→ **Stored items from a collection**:
----------

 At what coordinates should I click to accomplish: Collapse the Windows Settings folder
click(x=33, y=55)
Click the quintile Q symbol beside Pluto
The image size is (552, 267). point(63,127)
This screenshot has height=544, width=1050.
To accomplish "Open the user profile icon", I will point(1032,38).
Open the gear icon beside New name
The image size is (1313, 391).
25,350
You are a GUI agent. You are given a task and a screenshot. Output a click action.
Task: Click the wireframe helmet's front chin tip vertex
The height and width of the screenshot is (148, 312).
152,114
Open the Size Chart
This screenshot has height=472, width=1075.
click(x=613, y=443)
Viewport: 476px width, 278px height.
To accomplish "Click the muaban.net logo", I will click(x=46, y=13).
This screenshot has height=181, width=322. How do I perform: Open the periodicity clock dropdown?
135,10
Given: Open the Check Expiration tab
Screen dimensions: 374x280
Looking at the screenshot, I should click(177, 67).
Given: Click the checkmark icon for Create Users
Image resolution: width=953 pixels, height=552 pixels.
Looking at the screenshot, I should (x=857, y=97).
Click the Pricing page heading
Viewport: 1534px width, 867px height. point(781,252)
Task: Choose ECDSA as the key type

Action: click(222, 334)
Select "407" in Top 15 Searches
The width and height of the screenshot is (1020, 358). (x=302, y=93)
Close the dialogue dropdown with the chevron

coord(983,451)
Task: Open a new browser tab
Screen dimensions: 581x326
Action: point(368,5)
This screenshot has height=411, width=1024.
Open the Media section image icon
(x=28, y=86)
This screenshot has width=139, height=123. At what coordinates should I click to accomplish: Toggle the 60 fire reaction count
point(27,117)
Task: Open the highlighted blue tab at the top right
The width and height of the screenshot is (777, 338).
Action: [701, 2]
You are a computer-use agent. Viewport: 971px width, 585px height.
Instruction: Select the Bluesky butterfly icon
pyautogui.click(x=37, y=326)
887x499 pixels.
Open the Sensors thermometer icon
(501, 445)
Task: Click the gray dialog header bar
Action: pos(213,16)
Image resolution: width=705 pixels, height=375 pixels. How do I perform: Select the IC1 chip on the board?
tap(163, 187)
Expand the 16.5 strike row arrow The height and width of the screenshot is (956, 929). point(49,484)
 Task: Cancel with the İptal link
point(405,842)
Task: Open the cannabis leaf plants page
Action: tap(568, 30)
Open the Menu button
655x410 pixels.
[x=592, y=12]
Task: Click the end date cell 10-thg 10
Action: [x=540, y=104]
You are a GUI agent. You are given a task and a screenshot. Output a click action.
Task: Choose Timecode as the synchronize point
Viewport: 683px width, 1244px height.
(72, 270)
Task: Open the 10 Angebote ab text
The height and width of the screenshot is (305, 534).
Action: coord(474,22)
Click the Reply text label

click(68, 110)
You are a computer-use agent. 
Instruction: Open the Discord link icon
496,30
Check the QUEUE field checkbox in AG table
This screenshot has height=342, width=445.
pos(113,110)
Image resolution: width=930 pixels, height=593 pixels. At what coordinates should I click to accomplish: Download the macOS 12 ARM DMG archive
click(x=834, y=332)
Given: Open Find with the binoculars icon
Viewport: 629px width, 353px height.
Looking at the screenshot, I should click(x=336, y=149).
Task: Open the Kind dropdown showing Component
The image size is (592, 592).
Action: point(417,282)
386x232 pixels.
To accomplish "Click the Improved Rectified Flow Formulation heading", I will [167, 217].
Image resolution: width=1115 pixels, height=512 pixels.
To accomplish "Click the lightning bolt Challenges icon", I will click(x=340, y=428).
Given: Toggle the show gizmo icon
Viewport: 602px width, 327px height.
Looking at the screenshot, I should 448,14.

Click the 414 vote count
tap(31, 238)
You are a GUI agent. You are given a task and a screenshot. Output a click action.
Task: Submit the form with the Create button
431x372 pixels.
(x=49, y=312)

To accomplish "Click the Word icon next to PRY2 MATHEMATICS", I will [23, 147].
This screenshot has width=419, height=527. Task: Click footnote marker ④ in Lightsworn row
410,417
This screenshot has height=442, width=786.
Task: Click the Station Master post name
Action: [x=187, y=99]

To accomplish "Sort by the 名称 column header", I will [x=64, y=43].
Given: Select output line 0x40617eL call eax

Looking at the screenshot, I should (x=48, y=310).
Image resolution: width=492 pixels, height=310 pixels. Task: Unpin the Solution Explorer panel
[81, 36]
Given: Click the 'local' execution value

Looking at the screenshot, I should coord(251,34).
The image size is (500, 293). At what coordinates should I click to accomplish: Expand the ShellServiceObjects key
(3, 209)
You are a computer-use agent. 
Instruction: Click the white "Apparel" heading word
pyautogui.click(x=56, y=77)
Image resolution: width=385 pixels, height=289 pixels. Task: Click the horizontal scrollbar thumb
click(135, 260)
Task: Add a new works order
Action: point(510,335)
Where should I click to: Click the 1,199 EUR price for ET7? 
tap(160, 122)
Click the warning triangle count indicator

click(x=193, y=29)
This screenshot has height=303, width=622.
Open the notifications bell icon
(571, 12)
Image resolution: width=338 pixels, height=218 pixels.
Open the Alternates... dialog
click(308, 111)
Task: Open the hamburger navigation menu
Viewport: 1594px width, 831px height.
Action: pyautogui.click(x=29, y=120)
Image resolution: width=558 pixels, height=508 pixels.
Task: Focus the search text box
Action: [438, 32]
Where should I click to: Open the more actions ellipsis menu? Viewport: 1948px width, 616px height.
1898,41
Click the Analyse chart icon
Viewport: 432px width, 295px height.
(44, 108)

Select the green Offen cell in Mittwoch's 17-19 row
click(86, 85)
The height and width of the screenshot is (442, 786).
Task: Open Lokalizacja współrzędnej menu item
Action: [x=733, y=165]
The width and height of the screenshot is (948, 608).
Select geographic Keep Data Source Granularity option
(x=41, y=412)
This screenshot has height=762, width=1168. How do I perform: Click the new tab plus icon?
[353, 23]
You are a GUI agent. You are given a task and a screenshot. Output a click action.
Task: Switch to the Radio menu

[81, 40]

----------

Print all of the entries exactly as they are written.

 At what coordinates should I click to accomplish: Collapse the Windows Settings folder
click(x=33, y=55)
Click the quintile Q symbol beside Pluto
The image size is (552, 267). point(63,127)
This screenshot has height=544, width=1050.
To accomplish "Open the user profile icon", I will point(1032,38).
Open the gear icon beside New name
The image size is (1313, 391).
25,350
You are a GUI agent. You are given a task and a screenshot. Output a click action.
Task: Click the wireframe helmet's front chin tip vertex
The height and width of the screenshot is (148, 312).
152,114
Open the Size Chart
This screenshot has height=472, width=1075.
click(x=613, y=443)
Viewport: 476px width, 278px height.
To accomplish "Click the muaban.net logo", I will click(x=46, y=13).
This screenshot has height=181, width=322. How do I perform: Open the periodicity clock dropdown?
135,10
Given: Open the Check Expiration tab
Screen dimensions: 374x280
Looking at the screenshot, I should click(177, 67).
Given: Click the checkmark icon for Create Users
Image resolution: width=953 pixels, height=552 pixels.
Looking at the screenshot, I should (x=857, y=97).
Click the Pricing page heading
Viewport: 1534px width, 867px height. point(781,252)
Task: Choose ECDSA as the key type

Action: click(222, 334)
Select "407" in Top 15 Searches
The width and height of the screenshot is (1020, 358). (x=302, y=93)
Close the dialogue dropdown with the chevron

coord(983,451)
Task: Open a new browser tab
Screen dimensions: 581x326
Action: point(368,5)
This screenshot has height=411, width=1024.
Open the Media section image icon
(x=28, y=86)
This screenshot has width=139, height=123. At what coordinates should I click to accomplish: Toggle the 60 fire reaction count
point(27,117)
Task: Open the highlighted blue tab at the top right
The width and height of the screenshot is (777, 338).
Action: [701, 2]
You are a computer-use agent. Viewport: 971px width, 585px height.
Instruction: Select the Bluesky butterfly icon
pyautogui.click(x=37, y=326)
887x499 pixels.
Open the Sensors thermometer icon
(501, 445)
Task: Click the gray dialog header bar
Action: pos(213,16)
Image resolution: width=705 pixels, height=375 pixels. How do I perform: Select the IC1 chip on the board?
tap(163, 187)
Expand the 16.5 strike row arrow The height and width of the screenshot is (956, 929). point(49,484)
 Task: Cancel with the İptal link
point(405,842)
Task: Open the cannabis leaf plants page
Action: tap(568, 30)
Open the Menu button
655x410 pixels.
[x=592, y=12]
Task: Click the end date cell 10-thg 10
Action: [x=540, y=104]
You are a GUI agent. You are given a task and a screenshot. Output a click action.
Task: Choose Timecode as the synchronize point
Viewport: 683px width, 1244px height.
(72, 270)
Task: Open the 10 Angebote ab text
The height and width of the screenshot is (305, 534).
Action: coord(474,22)
Click the Reply text label

click(68, 110)
You are a computer-use agent. 
Instruction: Open the Discord link icon
496,30
Check the QUEUE field checkbox in AG table
This screenshot has height=342, width=445.
pos(113,110)
Image resolution: width=930 pixels, height=593 pixels. At what coordinates should I click to accomplish: Download the macOS 12 ARM DMG archive
click(x=834, y=332)
Given: Open Find with the binoculars icon
Viewport: 629px width, 353px height.
Looking at the screenshot, I should click(x=336, y=149).
Task: Open the Kind dropdown showing Component
The image size is (592, 592).
Action: point(417,282)
386x232 pixels.
To accomplish "Click the Improved Rectified Flow Formulation heading", I will [167, 217].
Image resolution: width=1115 pixels, height=512 pixels.
To accomplish "Click the lightning bolt Challenges icon", I will click(x=340, y=428).
Given: Toggle the show gizmo icon
Viewport: 602px width, 327px height.
Looking at the screenshot, I should 448,14.

Click the 414 vote count
tap(31, 238)
You are a GUI agent. You are given a task and a screenshot. Output a click action.
Task: Submit the form with the Create button
431x372 pixels.
(x=49, y=312)

To accomplish "Click the Word icon next to PRY2 MATHEMATICS", I will [23, 147].
This screenshot has width=419, height=527. Task: Click footnote marker ④ in Lightsworn row
410,417
This screenshot has height=442, width=786.
Task: Click the Station Master post name
Action: [x=187, y=99]

To accomplish "Sort by the 名称 column header", I will [x=64, y=43].
Given: Select output line 0x40617eL call eax

Looking at the screenshot, I should (x=48, y=310).
Image resolution: width=492 pixels, height=310 pixels. Task: Unpin the Solution Explorer panel
[81, 36]
Given: Click the 'local' execution value

Looking at the screenshot, I should coord(251,34).
The image size is (500, 293). At what coordinates should I click to accomplish: Expand the ShellServiceObjects key
(3, 209)
You are a computer-use agent. 
Instruction: Click the white "Apparel" heading word
pyautogui.click(x=56, y=77)
Image resolution: width=385 pixels, height=289 pixels. Task: Click the horizontal scrollbar thumb
click(135, 260)
Task: Add a new works order
Action: point(510,335)
Where should I click to: Click the 1,199 EUR price for ET7? 
tap(160, 122)
Click the warning triangle count indicator

click(x=193, y=29)
This screenshot has height=303, width=622.
Open the notifications bell icon
(571, 12)
Image resolution: width=338 pixels, height=218 pixels.
Open the Alternates... dialog
click(308, 111)
Task: Open the hamburger navigation menu
Viewport: 1594px width, 831px height.
Action: pyautogui.click(x=29, y=120)
Image resolution: width=558 pixels, height=508 pixels.
Task: Focus the search text box
Action: [438, 32]
Where should I click to: Open the more actions ellipsis menu? Viewport: 1948px width, 616px height.
1898,41
Click the Analyse chart icon
Viewport: 432px width, 295px height.
(44, 108)

Select the green Offen cell in Mittwoch's 17-19 row
click(86, 85)
The height and width of the screenshot is (442, 786).
Task: Open Lokalizacja współrzędnej menu item
Action: [x=733, y=165]
The width and height of the screenshot is (948, 608).
Select geographic Keep Data Source Granularity option
(x=41, y=412)
This screenshot has height=762, width=1168. How do I perform: Click the new tab plus icon?
[353, 23]
You are a GUI agent. You are given a task and a screenshot. Output a click action.
Task: Switch to the Radio menu

[81, 40]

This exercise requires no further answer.